--- REQUIRED TASK ---
Can you rewrite the items from the line with "Image resolution: width=688" up to and including the line with "the hamburger menu", replacing "dropdown" with "drop-down list" and keeping everything else the same? Leave the pictures out of your answer.

--- INFORMATION GIVEN ---
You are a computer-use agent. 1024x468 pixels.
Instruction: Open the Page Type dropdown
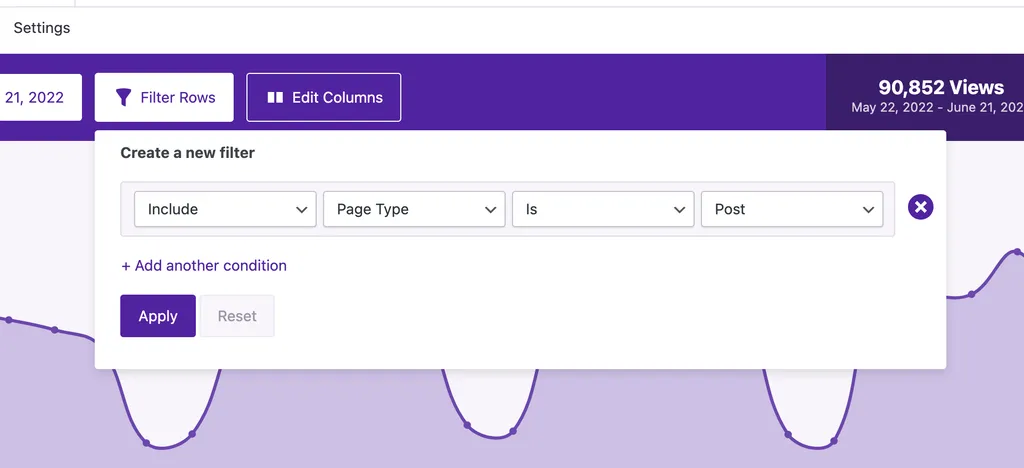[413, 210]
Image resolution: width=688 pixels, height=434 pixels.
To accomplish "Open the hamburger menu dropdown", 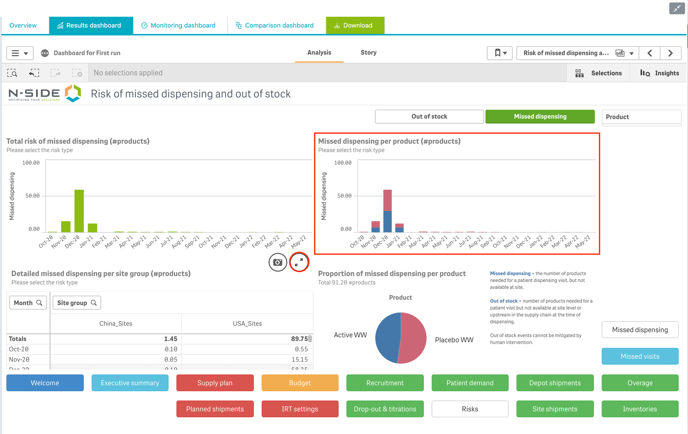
...
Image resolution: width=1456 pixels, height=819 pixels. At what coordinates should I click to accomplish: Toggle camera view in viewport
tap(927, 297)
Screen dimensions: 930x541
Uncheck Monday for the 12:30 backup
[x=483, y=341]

--- RESULT OF THIS TASK ---
Image resolution: width=688 pixels, height=434 pixels.
To accomplish "Open the hamburger menu drop-down list", 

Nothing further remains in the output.